Supply Chain News Roundup: Tech Is Impacting the Future of Food

Technology is one of the ingredients when it comes to farming and food production. A new study by global strategy and management consulting firm Kearney found that new technologies show promise for helping to meet global food demand.
Food Systems Outlook 2025 found that tech can help reduce costs: New herbicide technologies aid in cost savings by as much as 76 percent, while artificial intelligence (AI) solutions can reduce food waste and restaurant operating costs. In the future, the gene editing technology CRISPR also might be instrumental in reducing costs, the report found.
Other findings:
- A third (32 percent) of U.S. farmers use the internet to buy agricultural products
- Farmers use automation to offset labor shortage issues.
- Pheromone-based pest control use has increased more than 50 percent globally.
- Nine in 10 millennials and Generation Z members prioritize spending on healthy food, even during challenging economic times.
Talent Trends
Does your company have a chief people officer? Given the current economic and talent environment, the priorities of chief people officers are changing, a recent report by the World Economic Forum (WEF) found.
“Chief people officers perceive short-term labor market caution amid long-term opportunities for workforce transformation,” Chief People Officers Outlook 2025 states.
According to the report, which surveyed 130 senior people leaders, workplace talent trends include:
Continuing labor concerns. “Many organizations are delaying hiring or restructuring decisions as they assess an evolving landscape and navigate macroeconomic volatility, geopolitical tensions and rapid technological transformation,” the report states.
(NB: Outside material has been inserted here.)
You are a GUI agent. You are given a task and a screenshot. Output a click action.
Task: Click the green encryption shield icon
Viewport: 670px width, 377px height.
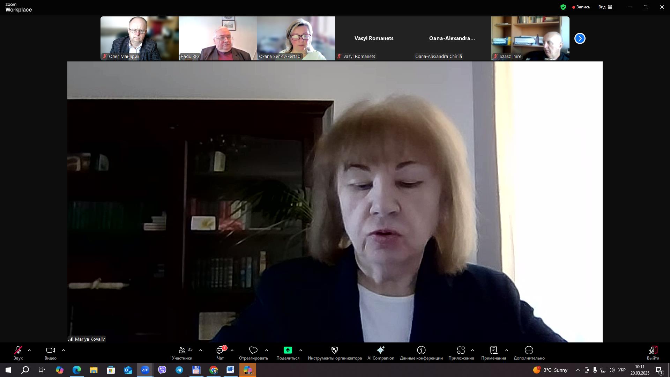click(563, 7)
In the U.S., 13 percent of respondents said they expected talent availability to be weak over the next six to 12 months, while 40 percent cited moderate and 47 percent strong. The percentages for China were the same; these two regions had the strongest percentages of all regions globally.
Social and psychological shifts, including rising mental health concerns and increasing value polarization. “Technology is perceived as continuing to amplify these trends, changing how people work, communicate and connect with organizations,” the report states. “In response, some people leaders are calling for a renewed emphasis on collective values, re-establishing shared purpose and team cohesion.”
An increasing use of artificial intelligence (AI), including embedding AI in workflows. Considered the top risks: (1) inability of employees to upskill or adapt quickly enough and (2) privacy and ethics issues.
The Ups and Downs of Shipping Rates
Tariffs seem to be impacting ocean freight — and this year’s peak shipping season is shorter.
The Wall Street Journal recently reported that ocean shipping rates have dropped 68 percent from a June high on routes from China to the U.S. West Coast. This signals that “this year’s peak shipping season was earlier and shorter than usual,” Journal reported.
It also indicates that retailers are cautious given tariff uncertainty, consumer spending and other factors.
As of June 5, the average spot rate cost to ship a 40-foot container (FEU) from China to the U.S. West Coast reached US$5,082, while the mid-high spot rate reached $6,100, according to Xeneta. The mid-high rate, which had increased 88 percent from the week before, is generally the rate “paid by shippers who are willing to accept higher cost to get goods moving following the 90-day pause in the higher U.S.-China tariffs, Xeneta states.
The September 4 average FEU spot rate from China to the West Coast was $2,010, while the mid-high rate was $2,414, according to Xeneta.
However, Drewry reported that transpacific spot rates were rising slightly due to general rate increases (GRI) by several carriers. “Despite the upcoming Golden Week holiday in China, it is unlikely that these rates will be sustainable without further cuts to shipping capacity,” Drewry states. “Hence, Drewry expects rates to remain stable in the upcoming weeks.”